# Off-Platform Project: Classifying Tweets

In this off-platform project, you will use a Naive Bayes Classifier to find patterns in real tweets. Three files contain tweets that are gathered from NYC, London and Paris: `new_york.json`, `london.json`, and `paris.json`.

The goal is to create a classification algorithm that can classify any tweet (or sentence) and predict whether that sentence came from New York, London, or Paris.

## Step 1. Investigate the Data

To begin, let's take a look at the data. 


In [1]:
import pandas as pd

# import NYC tweet data
new_york_tweets = pd.read_json("new_york.json", lines=True)
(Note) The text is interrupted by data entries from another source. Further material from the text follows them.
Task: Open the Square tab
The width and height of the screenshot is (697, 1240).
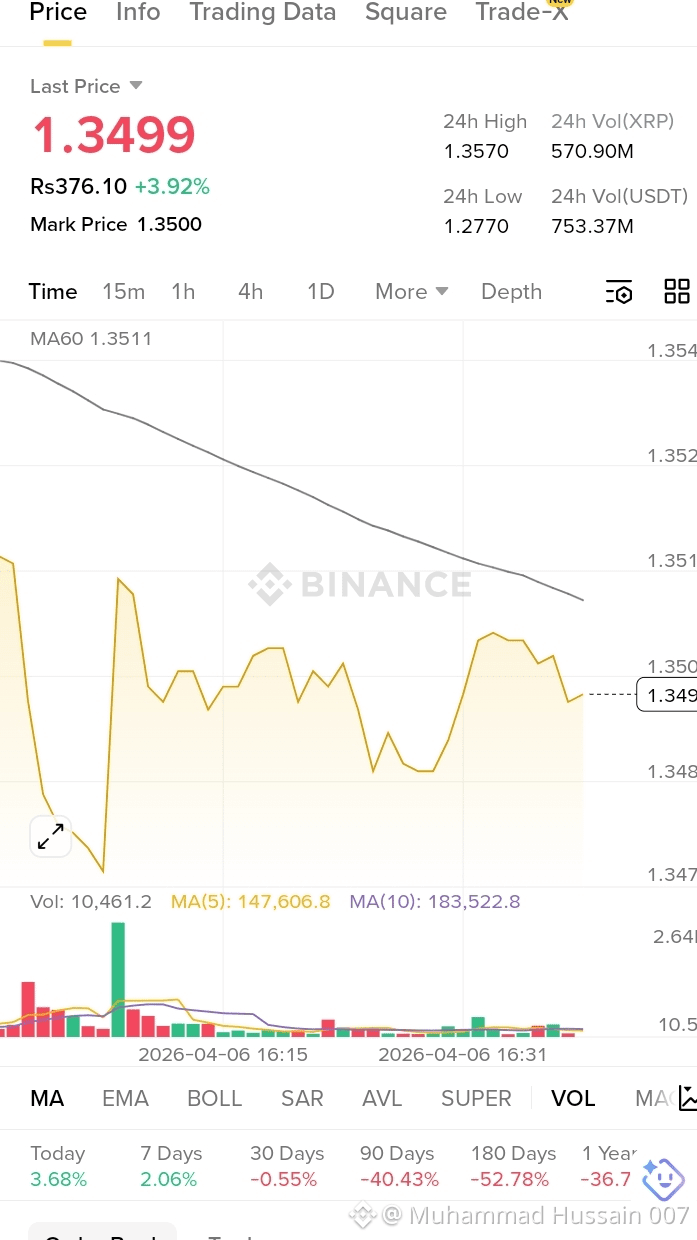Action: 406,12
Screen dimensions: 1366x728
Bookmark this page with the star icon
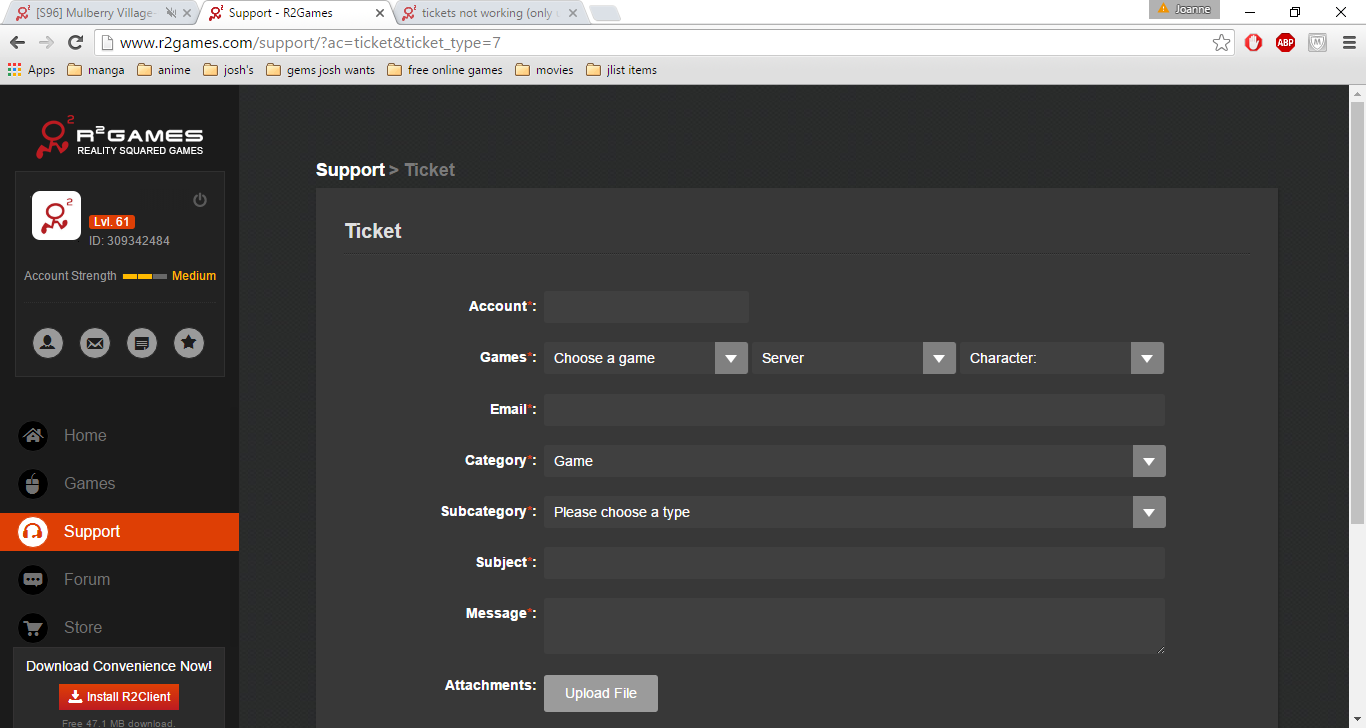pyautogui.click(x=1221, y=42)
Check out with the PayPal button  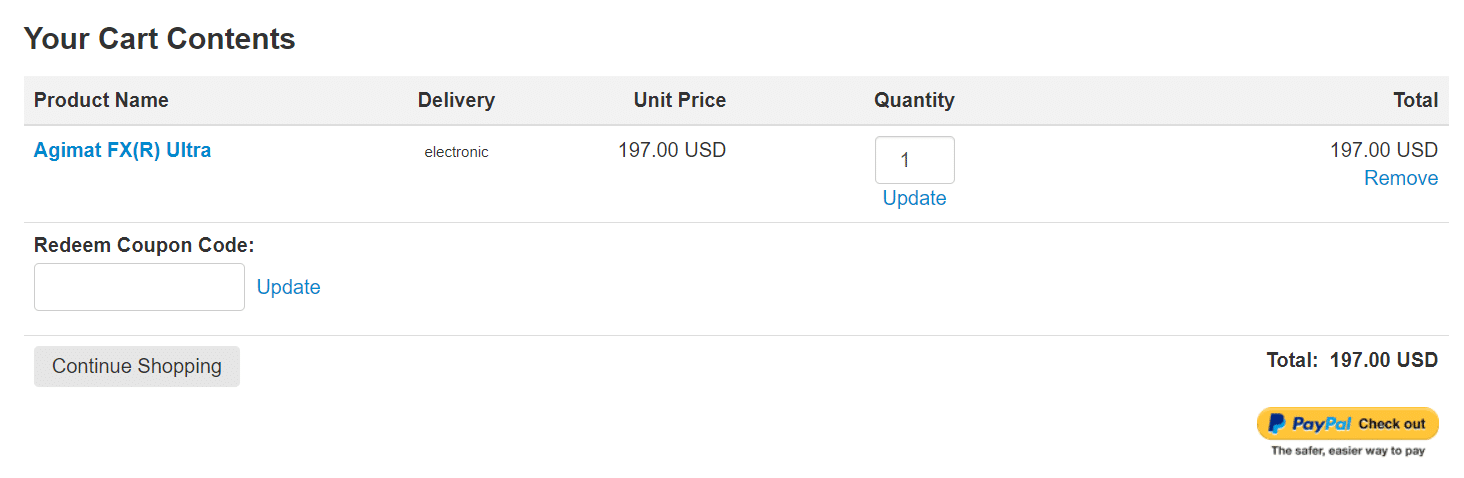click(x=1347, y=423)
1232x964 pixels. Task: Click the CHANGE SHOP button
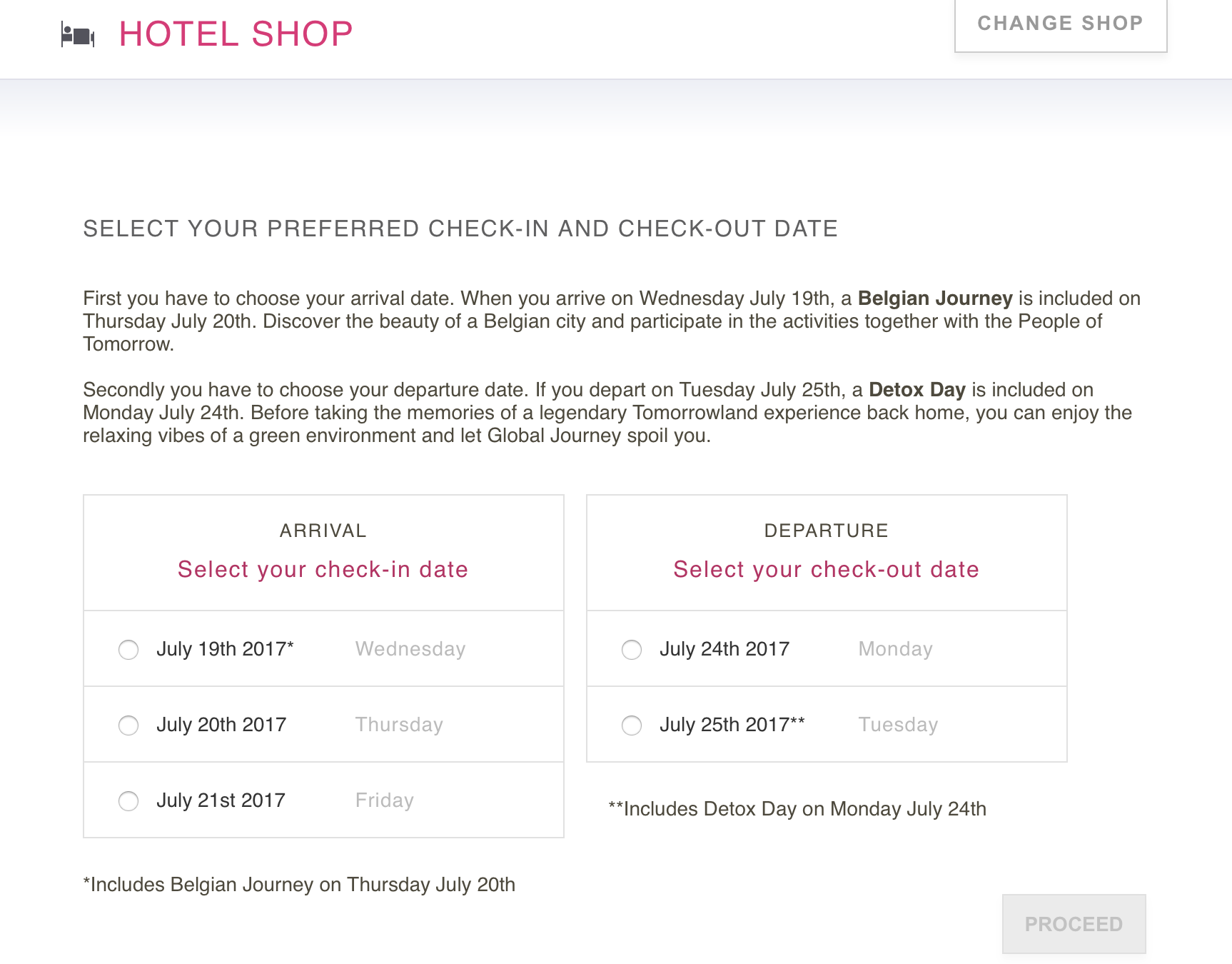click(x=1061, y=24)
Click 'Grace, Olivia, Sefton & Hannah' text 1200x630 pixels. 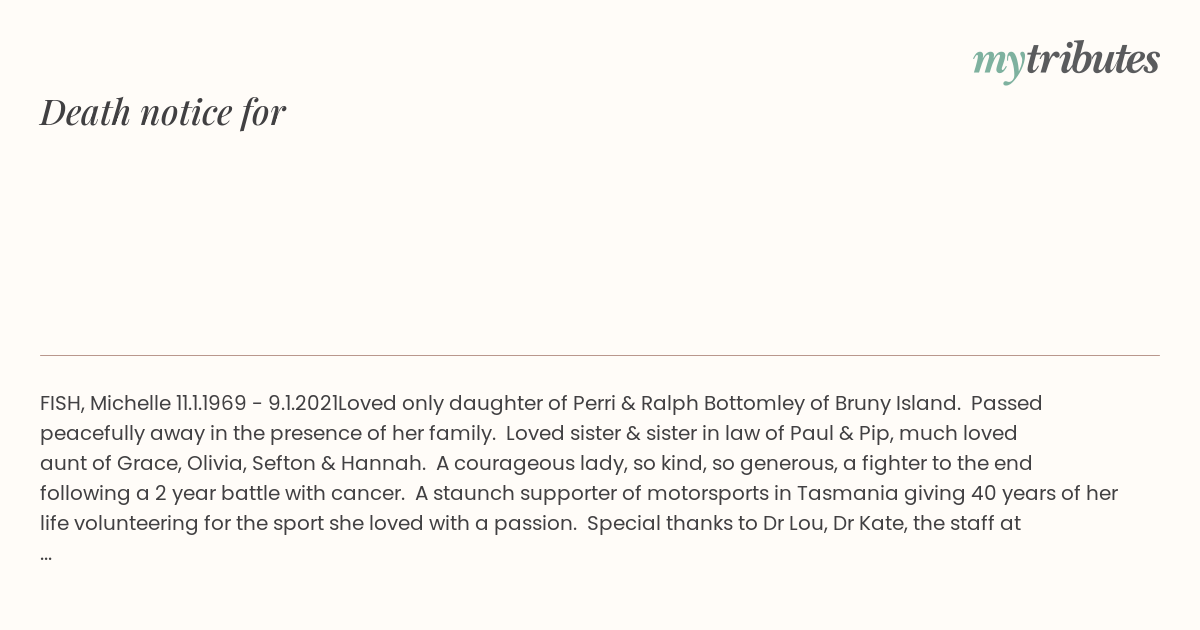coord(271,464)
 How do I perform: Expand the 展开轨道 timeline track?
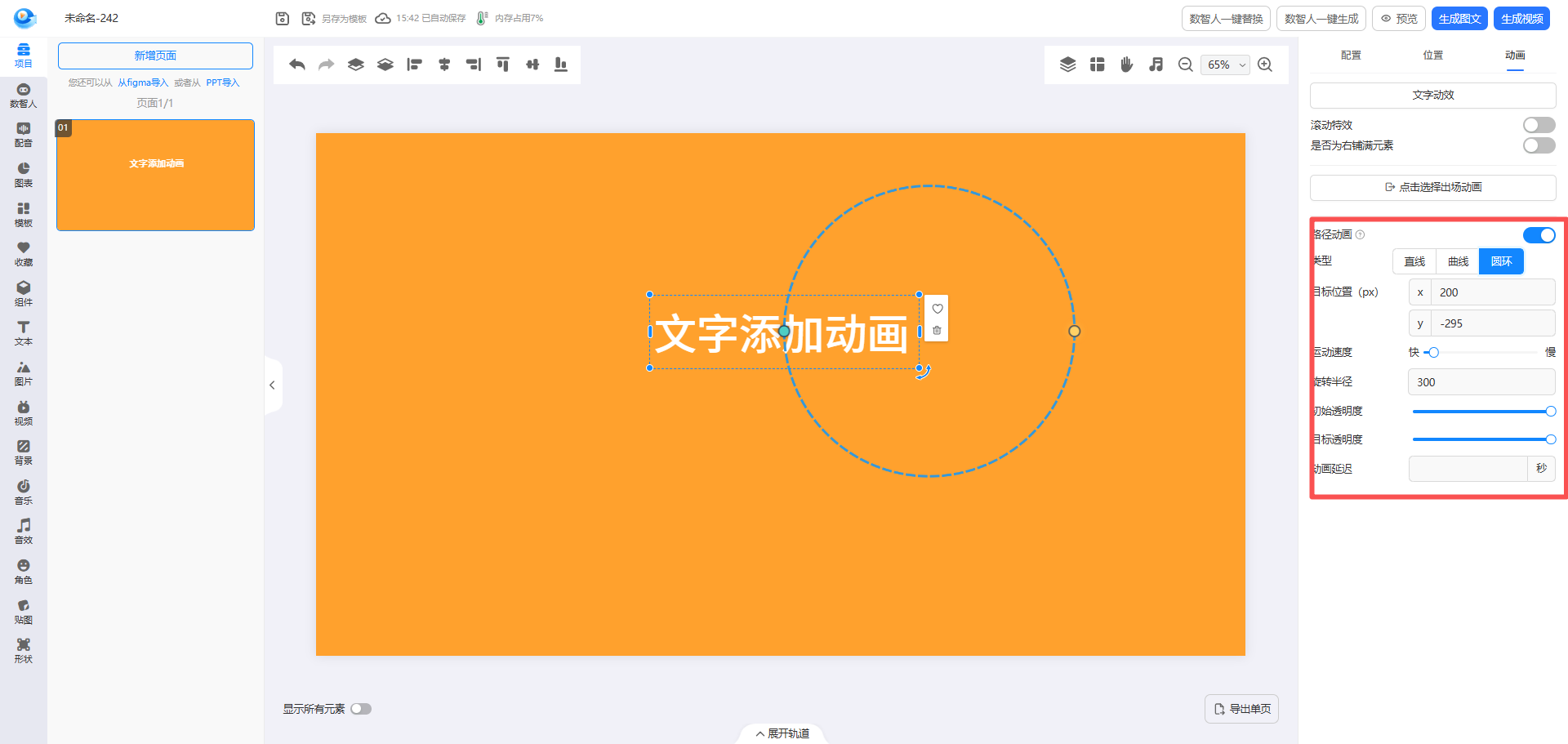click(x=782, y=733)
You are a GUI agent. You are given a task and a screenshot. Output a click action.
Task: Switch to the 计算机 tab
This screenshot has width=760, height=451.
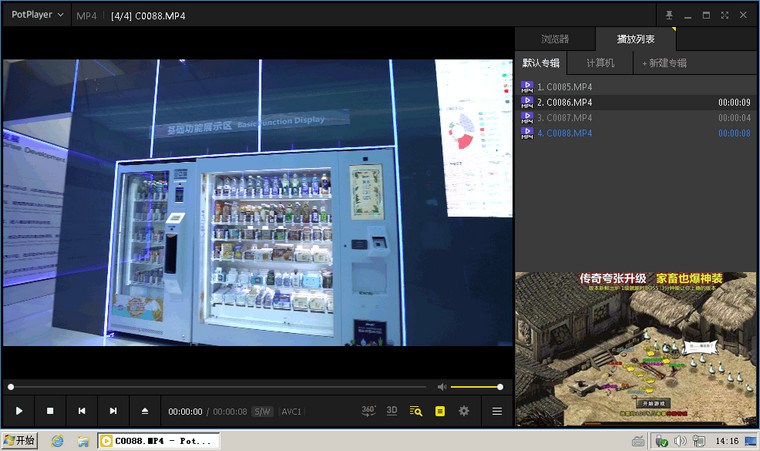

# print the number of tweets
print(len(new_york_tweets))

# print the features of a tweet
print(new_york_tweets.columns)

# print the text of the 12th tweet in the NYC dataset
print(new_york_tweets.loc[12]["text"])

4723
Index(['created_at', 'id', 'id_str', 'text', 'display_text_range', 'source',
       'truncated', 'in_reply_to_status_id', 'in_reply_to_status_id_str',
       'in_reply_to_user_id', 'in_reply_to_user_id_str',
       'in_reply_to_screen_name', 'user', 'geo', 'coordinates', 'place',
       'contributors', 'is_quote_status', 'quote_count', 'reply_count',
       'retweet_count', 'favorite_count', 'entities', 'favorited', 'retweeted',
       'filter_level', 'lang', 'timestamp_ms', 'extended_tweet',
       'possibly_sensitive', 'quoted_status_id', 'quoted_status_id_str',
       'quoted_status', 'quoted_status_permalink', 'extended_entities',
       'withheld_in_countries'],
      dtype='object')
Be best #ThursdayThoughts


Let's do the same for London and Paris data.

In [2]:
# import London data
london_tweets = pd.read_json("london.json", lines=True)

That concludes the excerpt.